▶ _Problem to work on_
Output the stretch of the material from the line containing "Click the highlighted" through the end as a numbered list, with blank lines and pictures left out.

[Word and element locating data]

"""

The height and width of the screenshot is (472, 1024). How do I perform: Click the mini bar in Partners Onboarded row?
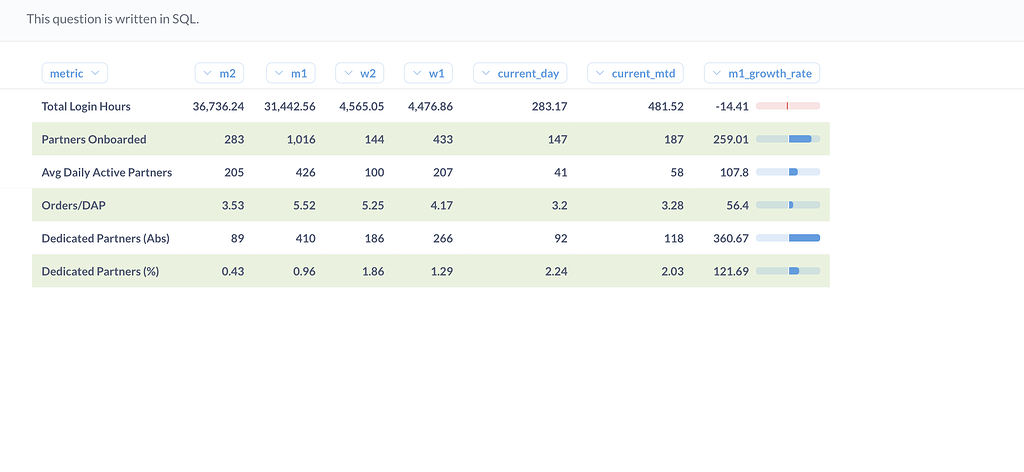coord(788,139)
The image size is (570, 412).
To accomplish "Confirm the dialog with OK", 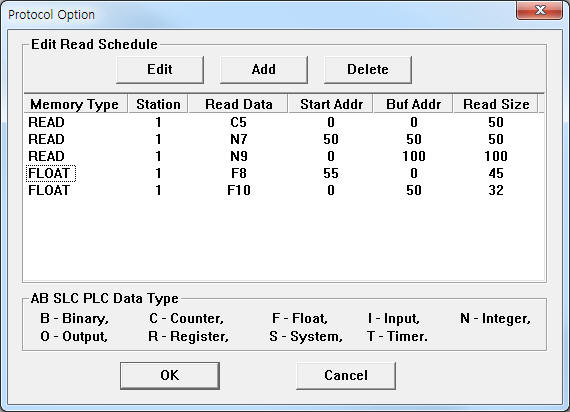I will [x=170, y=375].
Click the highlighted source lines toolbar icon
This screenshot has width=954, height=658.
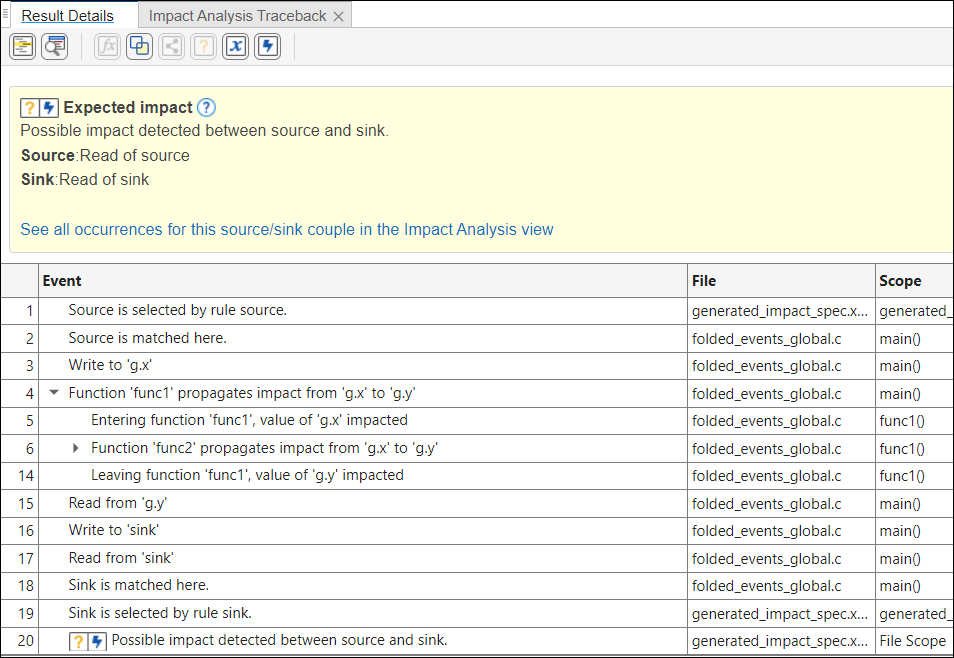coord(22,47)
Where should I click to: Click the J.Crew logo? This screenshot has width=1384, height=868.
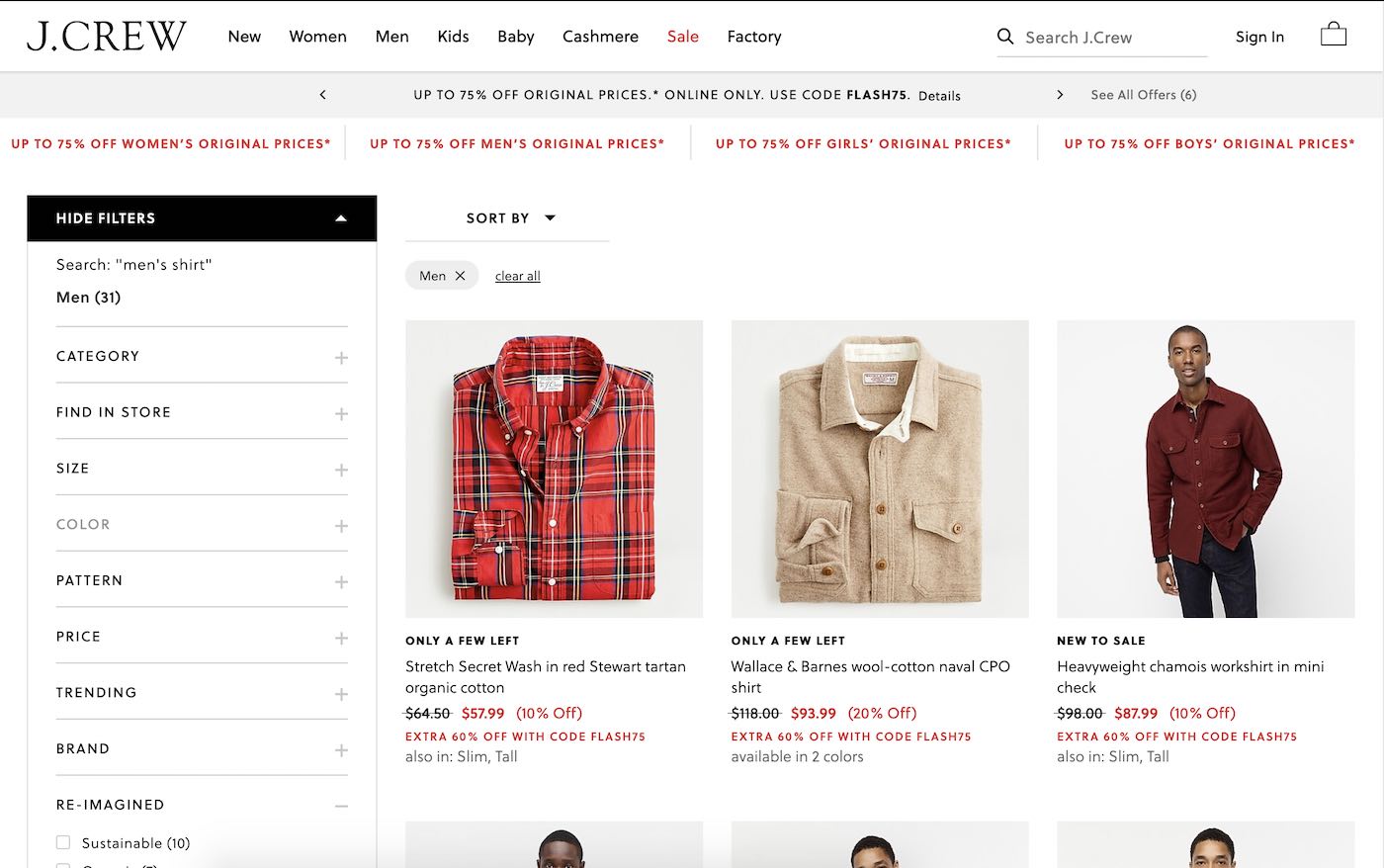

"""

▶ _The output_
1. Click the highlighted source lines toolbar icon
2. This screenshot has width=954, height=658.
3. coord(22,47)
4. Where should I click to: Click the J.Crew logo? This screenshot has width=1384, height=868.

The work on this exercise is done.